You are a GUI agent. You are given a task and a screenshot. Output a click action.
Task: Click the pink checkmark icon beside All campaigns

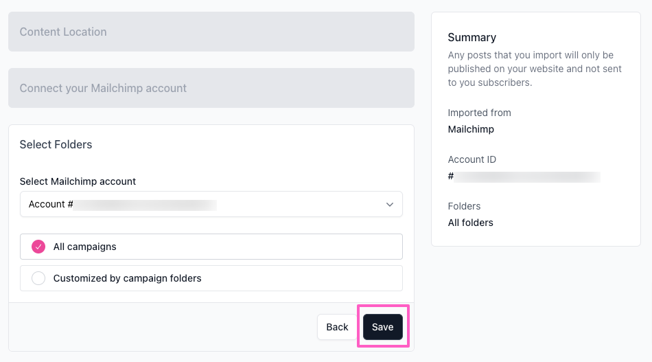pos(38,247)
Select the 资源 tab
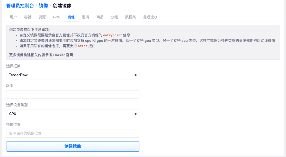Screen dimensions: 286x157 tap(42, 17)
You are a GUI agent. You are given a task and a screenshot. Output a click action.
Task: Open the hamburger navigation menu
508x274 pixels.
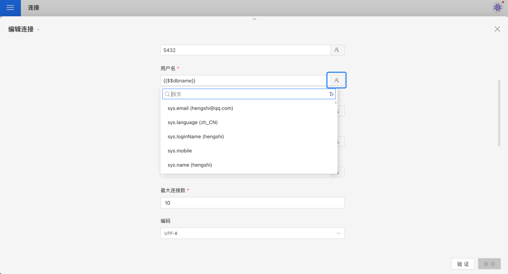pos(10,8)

########################################

Give the data above again, exactly and completely. No pictures go in.

You are a GUI agent. You are given a task and a screenshot. Output a click action.
Task: Click the pink checkmark icon beside All campaigns

pos(38,247)
Select the 资源 tab
Screen dimensions: 286x157 tap(42, 17)
You are a GUI agent. You are given a task and a screenshot. Output a click action.
Task: Open the hamburger navigation menu
508x274 pixels.
pos(10,8)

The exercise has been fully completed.